Сразу скажу, что это, вероятно, лучший из пока что существующих ее "сольников" — хотя такой Гендель, как у нее, вряд ли покажется кому-то привычным и традиционным. За правильность и каноничность трактовки вроде бы должен был отвечать Венецианский барочный оркестр под управлением Андреа Маркона, и в оркестровом сопровождении арий действительно многое ожидаемо: фразировка, окраска звука, штрихи, подбор инструментов для генерал-баса. Но, хотя это и вполне доброкачественная ожидаемость, кажется, что диск попросту не получился бы без того гипноза, который идет от Кожены и под влиянием которого, похоже, все время находятся оркестранты. Так певица, вероятно, еще ни разу не отрывалась; каждый трек получается дистиллированной эмоцией, всякий раз другой и всякий раз неподдельной. Особняком стоят две образцово-показательные сцены безумия: сцена Деяниры из "Геркулеса" и сцена Роланда из одноименной оперы. Безупречно интонируя, Кожена вкладывает в свою вокальную линию такую концентрацию муки, бешенства и сумасшествия, что ничего визуального уже и не нужно. Или вот пара столь же хрестоматийных плачей, "Ah! Mio cor" из "Альцины" и "Scherza infida" из "Ариоданта": сыграны они в магически замедленном темпе, а спеты с совершенно непередаваемым ощущением обнаженной всепоглощающей боли. Ковы заглавной героини "Агриппины", скорбный экстаз мученицы Феодоры из одноименной оратории, да даже запетая до непристойности ария "Lascia ch'io pianga" из "Ринальдо" — для всего этого Кожена находит свежую, живую, непривычную интонацию. И как-то забываешь о том, что номинально она меццо-сопрано — здесь она легко поет самые что ни есть сопрановые арии и опускается, хотя и с заметным усилием, до контральтовых глубин.
"Chant: Music for Soul"
The Cistercian monks of Stift Heiligenkreuz (Universal/Decca)

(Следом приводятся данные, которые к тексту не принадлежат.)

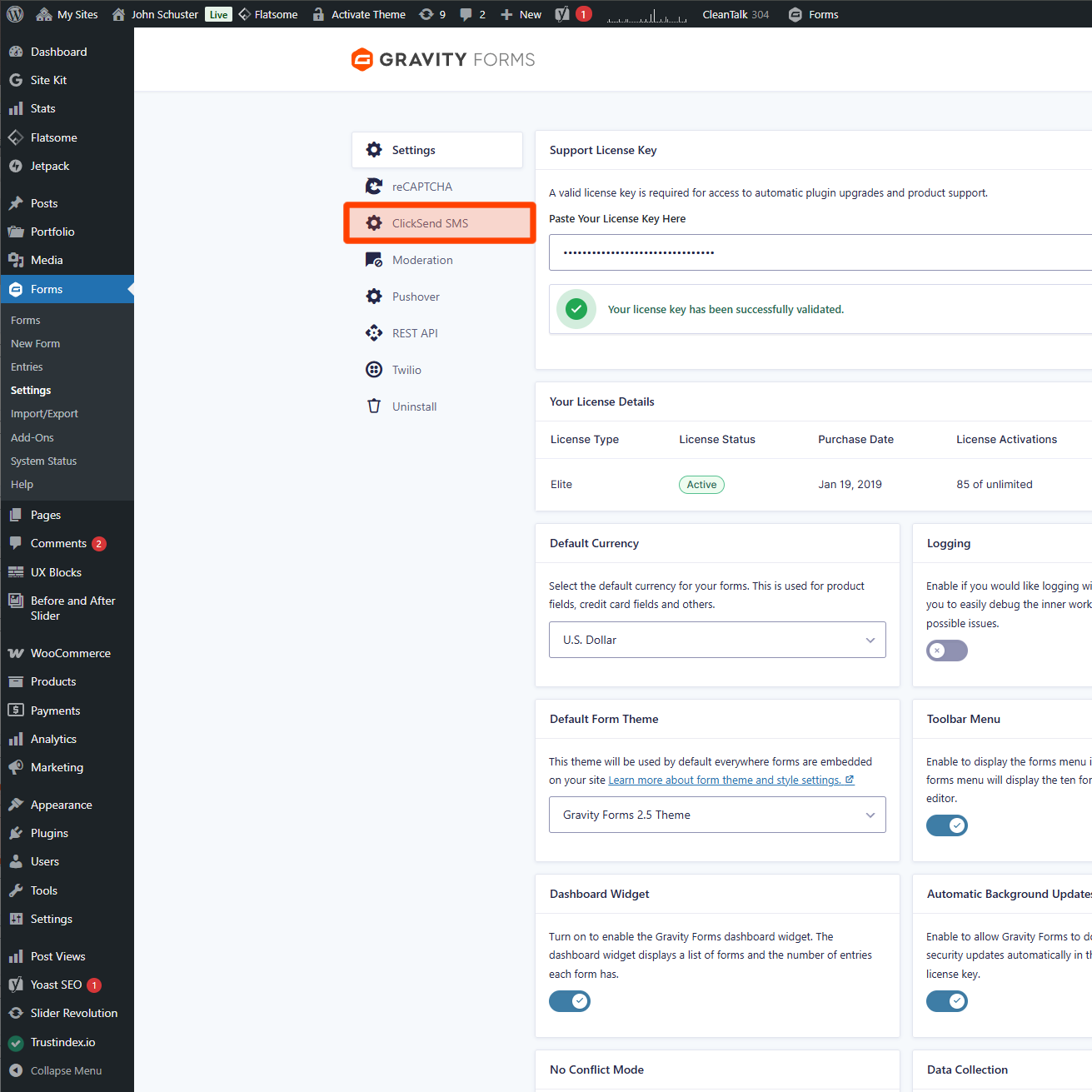Open the U.S. Dollar currency dropdown
The width and height of the screenshot is (1092, 1092).
pos(716,640)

Историю появления этого диска много раз взахлеб пересказывали в прессе и в интернете, не замечая того, что в серьезном пересказе выглядит она несколько насмешливо, наподобие книги Кристофера Бакли "Господь — мой брокер". Есть в Австрии, близ Вены, старинный цистерцианский монастырь Хайлигенкройц, непрерывно и во всяком благополучии действующий почти 900 лет. И вот однажды вечером брат-регент получил немногословное и энергичное письмо по электронной почте. "Шнелль, — было написано там, — шнелль!" — и ссылка на информацию о том, что компания Universal проводит кастинг среди монашеских хоров для записи альбома, посвященного григорианскому хоралу. Иноки с молитвой послали воротилам рынка ссылку на свой клип в YouTube — и таки выиграли кастинг. В монастырь приехали дорогие звукоинженеры, расставили аппаратуру, и монахи, впервые нарушавшие таким занятием тысячелетний распорядок жизни, напели альбом. Ура. И папа римский радешенек, и первые места в поп-чартах взяты (честное слово).

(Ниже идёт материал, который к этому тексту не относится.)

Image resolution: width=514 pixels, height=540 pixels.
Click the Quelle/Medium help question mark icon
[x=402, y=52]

Зачем столько шума и лишних телодвижений, непонятно. Вообще, григорианские песнопения с давних пор записывали более или менее регулярно, а уж с 1990-х, после экспериментов группы Enigma, интересоваться григорианскими распевами стали все. Потому григорианику и записывали прямо-таки часто, и в монашеском исполнении, и в исполнении светских хоров — так что, за вычетом рекламно-информационной волны, подвиг певчих из Хайлигенкройца не такое уж историческое свершение. Хотя поют они, этого у них не отнимешь, качественно (а ведь непрофессионалы), сносными голосами, с отличной культурой, ровненькими унисонами и хорошей артикуляцией. Для светского хориста спеть такое — дело из ряда вон, но кратковременное, может даже проходное, а для них, в сущности, это обыкновенное ежедневное занятие, хотя и с совершенно особым духом: все это в записи тоже отчетливо различимо. Только вот к программе диска цистерцианцы подошли не то с недостатком изобретательности, не то с избытком. Завершается диск двумя песнопениями из службы Пятидесятницы, перед ними идет полностью спетое повечерие (ежедневная служба перед сном). Но сначала, эдак жизнеутверждающе, монашеский хор исполняет песнопения заупокойной мессы.